Transaction reasons To accelerate digitisation strategies in response to growing demand for omnichannel retail experiences tailored to suit the changing preferences of Saudi customers. And as a result of this digitisation strategies, the Company would be able provide its malls’ visitors with a specialized and advanced loyalty program, also a simplified and innovative consumer financing solutions. Moreover, ACC would be able to offer a more holistic proposition for its tenants, by giving their brands an improved online presence.
Expected Impact of the Transaction on the Company and Its Operations There is no direct impact on the Company’s liabilities. However, the Company expects to see the positive financial effect of the transaction from Q1-FY2022 onwards, and an increase in the tenants’ sales through the provision of their brands offerings on the platform.
Related Parties None, other than the other buyer.
Additional Information The signing of this agreement does not mean that the transaction is closed, since it is subject to the completion of the commitments outlined in the Disclosure letter.

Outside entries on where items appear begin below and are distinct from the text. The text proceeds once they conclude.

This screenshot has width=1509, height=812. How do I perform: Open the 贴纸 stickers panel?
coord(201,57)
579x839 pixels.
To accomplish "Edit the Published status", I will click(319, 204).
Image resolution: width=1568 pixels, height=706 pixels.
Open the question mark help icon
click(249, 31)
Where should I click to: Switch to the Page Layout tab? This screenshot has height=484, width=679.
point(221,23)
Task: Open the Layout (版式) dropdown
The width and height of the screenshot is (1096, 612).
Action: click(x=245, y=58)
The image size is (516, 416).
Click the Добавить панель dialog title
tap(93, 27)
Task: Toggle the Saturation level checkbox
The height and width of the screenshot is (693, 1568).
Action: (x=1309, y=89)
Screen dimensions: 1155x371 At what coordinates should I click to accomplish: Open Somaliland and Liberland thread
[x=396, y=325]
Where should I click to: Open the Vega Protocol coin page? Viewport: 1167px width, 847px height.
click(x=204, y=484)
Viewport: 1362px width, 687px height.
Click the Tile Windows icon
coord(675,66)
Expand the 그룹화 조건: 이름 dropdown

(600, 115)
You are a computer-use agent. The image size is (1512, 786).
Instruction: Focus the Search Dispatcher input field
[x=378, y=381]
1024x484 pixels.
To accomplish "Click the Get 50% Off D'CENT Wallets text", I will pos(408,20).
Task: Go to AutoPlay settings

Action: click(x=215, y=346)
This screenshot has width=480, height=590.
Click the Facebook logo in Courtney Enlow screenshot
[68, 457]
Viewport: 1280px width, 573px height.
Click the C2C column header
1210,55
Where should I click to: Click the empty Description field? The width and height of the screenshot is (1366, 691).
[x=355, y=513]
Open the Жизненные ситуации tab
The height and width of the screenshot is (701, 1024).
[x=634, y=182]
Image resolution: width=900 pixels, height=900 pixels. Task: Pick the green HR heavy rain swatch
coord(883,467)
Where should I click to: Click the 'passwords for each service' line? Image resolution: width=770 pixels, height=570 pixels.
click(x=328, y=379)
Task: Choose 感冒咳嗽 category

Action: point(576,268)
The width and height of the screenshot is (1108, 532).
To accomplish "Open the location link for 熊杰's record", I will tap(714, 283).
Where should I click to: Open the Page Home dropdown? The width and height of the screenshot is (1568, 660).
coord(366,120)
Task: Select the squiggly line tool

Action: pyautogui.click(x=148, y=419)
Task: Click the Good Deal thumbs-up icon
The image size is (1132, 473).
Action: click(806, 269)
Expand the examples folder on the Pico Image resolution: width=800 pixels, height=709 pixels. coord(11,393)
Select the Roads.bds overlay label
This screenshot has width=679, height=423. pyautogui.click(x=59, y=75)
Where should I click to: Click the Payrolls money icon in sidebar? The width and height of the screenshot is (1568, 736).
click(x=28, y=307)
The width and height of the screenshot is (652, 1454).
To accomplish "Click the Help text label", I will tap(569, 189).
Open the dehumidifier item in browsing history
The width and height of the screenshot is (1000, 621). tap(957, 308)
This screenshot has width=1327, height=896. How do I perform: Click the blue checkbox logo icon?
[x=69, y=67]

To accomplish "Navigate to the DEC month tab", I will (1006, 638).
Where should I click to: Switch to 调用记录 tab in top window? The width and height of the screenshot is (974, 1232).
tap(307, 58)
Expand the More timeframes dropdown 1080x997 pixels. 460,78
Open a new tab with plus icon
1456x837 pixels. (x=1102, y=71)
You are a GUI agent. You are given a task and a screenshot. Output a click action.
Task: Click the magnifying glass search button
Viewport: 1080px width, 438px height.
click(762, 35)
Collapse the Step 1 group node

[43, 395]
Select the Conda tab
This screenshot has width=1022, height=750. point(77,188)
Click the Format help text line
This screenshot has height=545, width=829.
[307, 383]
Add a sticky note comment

ACC will announce the closing of the transaction or any material updates in due time.

Attached Documents  

The Capital Market Authority and the Saudi Stock Exchange take no responsibility for the contents of this disclosure, make no representations as to its accuracy or completeness, and expressly disclaim any liability whatsoever for any loss arising from, or incurred in reliance upon, any part of this disclosure, and the issuer accepts full responsibility for the accuracy of the information contained in it and confirms, having made all reasonable enquiries, that to the best of their knowledge and belief, there are no other facts or information the omission of which would make the disclosure misleading, incomplete or inaccurate.